- **Quoted passage**
-=-=-
I'm working on a LSTM RecurrentPPO that's need a behavioural cloning implementation.
The Imitation library provided with Stable Baselines 3 (see here : https://imitation.readthedocs.io/en/latest/) does not seem made for SB3-contrib's RecurrentPPO.
I found this method that could be adapted for RecurrentPPO : https://colab.research.google.com/github/Stable-Baselines-Team/rl-colab-notebooks/blob/sb3/pretraining.ipynb
I guess this part of code have to be modified in order to consider lstm_states and episode_starts but I don't know how to implement it.
def pretrain_agent(
student,
batch_size=64,
epochs=1000,
scheduler_gamma=0.7,
learning_rate=1.0,
log_interval=100,
no_cuda=True,
seed=1,
test_batch_size=64,
):
use_cuda = not no_cuda and th.cuda.is_available()
th.manual_seed(seed)
device = th.device("cuda" if use_cuda else "cpu")
kwargs = {"num_workers": 1, "pin_memory": True} if use_cuda else {}
if isinstance(env.action_space, gym.spaces.Box):
criterion = nn.MSELoss()
else:
criterion = nn.CrossEntropyLoss()
# Extract initial policy
model = student.policy.to(device)
def train(model, device, train_loader, optimizer):
model.train()
for batch_idx, (data, target) in enumerate(train_loader):
data, target = data.to(device), target.to(device)
optimizer.zero_grad()
if isinstance(env.action_space, gym.spaces.Box):
# A2C/PPO policy outputs actions, values, log_prob
# SAC/TD3 policy outputs actions only
if isinstance(student, (A2C, PPO)):
action, _, _ = model(data)
else:
# SAC/TD3:
action = model(data)
action_prediction = action.double()
else:
# Retrieve the logits for A2C/PPO when using discrete actions
dist = model.get_distribution(data)
action_prediction = dist.distribution.logits
target = target.long()
loss = criterion(action_prediction, target)
loss.backward()
optimizer.step()
if batch_idx % log_interval == 0:
print(
"Train Epoch: {} [{}/{} ({:.0f}%)]\tLoss: {:.6f}".format(
epoch,
batch_idx * len(data),
len(train_loader.dataset),
100.0 * batch_idx / len(train_loader),
loss.item(),
)
)
def test(model, device, test_loader):
model.eval()
test_loss = 0
with th.no_grad():
for data, target in test_loader:
data, target = data.to(device), target.to(device)
if isinstance(env.action_space, gym.spaces.Box):
# A2C/PPO policy outputs actions, values, log_prob
# SAC/TD3 policy outputs actions only
if isinstance(student, (A2C, PPO)):
action, _, _ = model(data)
else:
# SAC/TD3:
action = model(data)
action_prediction = action.double()
else:
# Retrieve the logits for A2C/PPO when using discrete actions
dist = model.get_distribution(data)
action_prediction = dist.distribution.logits
target = target.long()
test_loss = criterion(action_prediction, target)
test_loss /= len(test_loader.dataset)
print(f"Test set: Average loss: {test_loss:.4f}")
# Here, we use PyTorch `DataLoader` to our load previously created `ExpertDataset` for training
# and testing
train_loader = th.utils.data.DataLoader(
dataset=train_expert_dataset, batch_size=batch_size, shuffle=True, **kwargs
)
-=-=-
- **Dataset excerpt**
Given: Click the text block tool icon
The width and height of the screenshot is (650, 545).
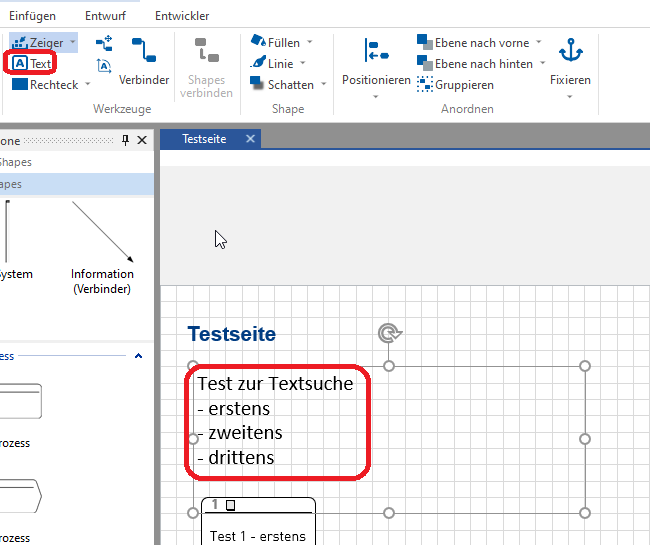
-=-=-
- **Task set**
1. In the behavioral cloning post, edit the code from "loss.backward()" to "model.eval()" so that "log_interval" becomes "print_interval".
2. Translate this sentence from the behavioral cloning post into Spanish: "I guess this part of code have to be modified in order to consider lstm_states and episode_starts but I don't know how to implement it."
3. Shorten the paragraph of the behavioral cloning post that begins "The Imitation library," keeping its main facts.
The material plays no part in this work.

- **Solution set**
1.
loss.backward()
optimizer.step()
if batch_idx % print_interval == 0:
print(
"Train Epoch: {} [{}/{} ({:.0f}%)]\tLoss: {:.6f}".format(
epoch,
batch_idx * len(data),
len(train_loader.dataset),
100.0 * batch_idx / len(train_loader),
loss.item(),
)
)
def test(model, device, test_loader):
model.eval()

2. Supongo que esta parte del código tiene que modificarse para tener en cuenta lstm_states y episode_starts, pero no sé cómo implementarlo.

3. Stable Baselines 3's Imitation library (https://imitation.readthedocs.io/en/latest/) doesn't appear to be designed for SB3-contrib's RecurrentPPO.